From 1603 to 1825, if you used a concealed weapon to kill another person in England then you were executed. There was no possibility of a pardon or reduction in sentence. And it certainly did not matter if you were in an otherwise fair fight and you had to use your concealed weapon to save your life.
Upon hearing this, many people say so what? The United States was not England.
The thirteen American States were all English colonies prior to the War for Independence. The American colonies were governed by English law. The new American states and new American Federal government based their legal system on the English legal system.
When it came to concealed carry, the new United States were even stricter in their prohibitions on concealed carry than was England. In England, one could carry a weapon concealed but if he used it then he had to follow a multipart ritual. He had to remove the weapon from its place of concealment. He had to prominently display the formerly concealed weapon to his opponent. The concealed carrier could not use the concealed weapon, upon pain of death if he did and his opponent died within six months.
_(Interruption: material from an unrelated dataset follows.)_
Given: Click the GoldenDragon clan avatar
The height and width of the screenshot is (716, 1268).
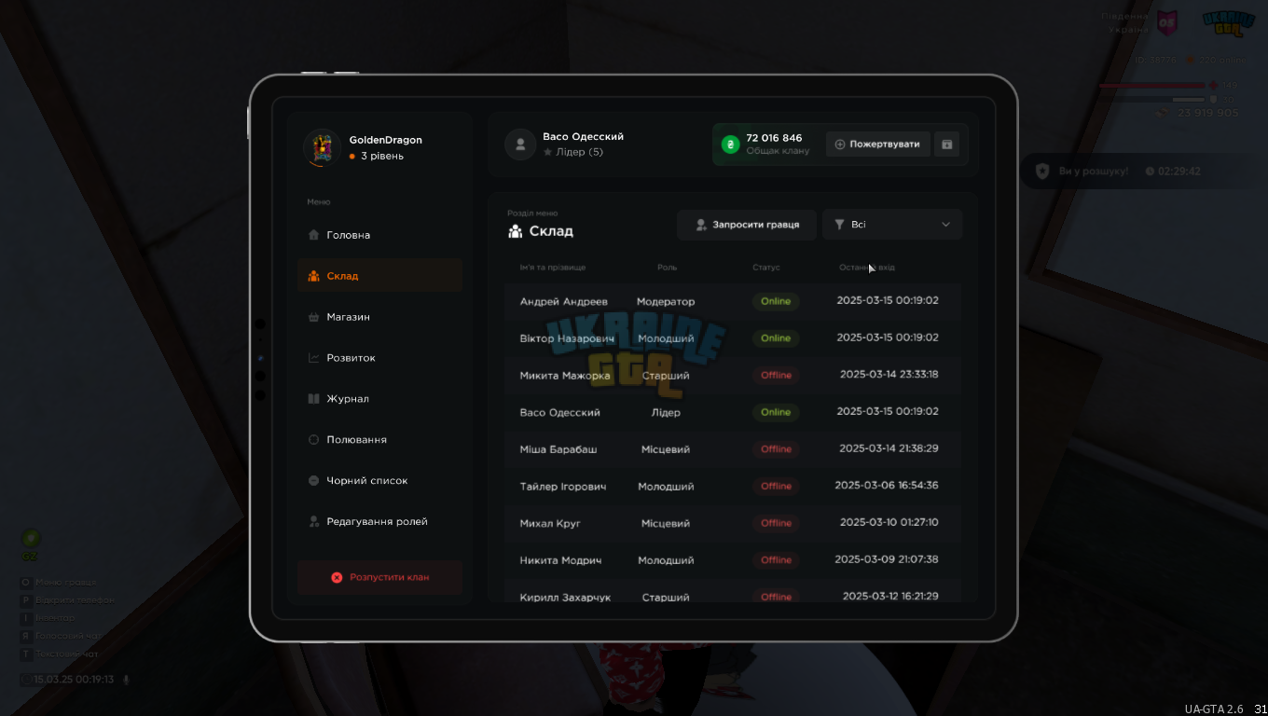Looking at the screenshot, I should tap(322, 147).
The concealed carrier had to stand there, displaying his concealed weapon while his opponent decided whether or not he wished to similarly arm himself and continue in mutual combat.
American states took a much simpler approach which their English forefathers had taken from time to time. American states simply banned concealed carry.
And some of the states simply banned concealable firearms.
By the early 20th-century, several states had banned the carrying of handguns in public. Oklahoma recently repealed its ban, Texas repealed its virtual ban on carrying handguns in public. In the Second half of the 20th-century, New York State and Florida would ban the Open Carry of handguns in public for the purpose of self-defense.
In the second decade of the 21st-century, California would ban the Open Carry of handguns. The carrying of handguns concealed is virtually non-existent in the heavily populated cities and counties of Los Angeles and San Francisco because California state law requires a permit to carry a weapon concealed in public, and those concealed carry permits are rarely issued to the general public there. Los Angeles County alone has over ten million people, one-quarter of the state’s population. The last state audit showed that the Los Angeles County Sheriff had issued nine concealed carry licenses to people who were not judges or police officers.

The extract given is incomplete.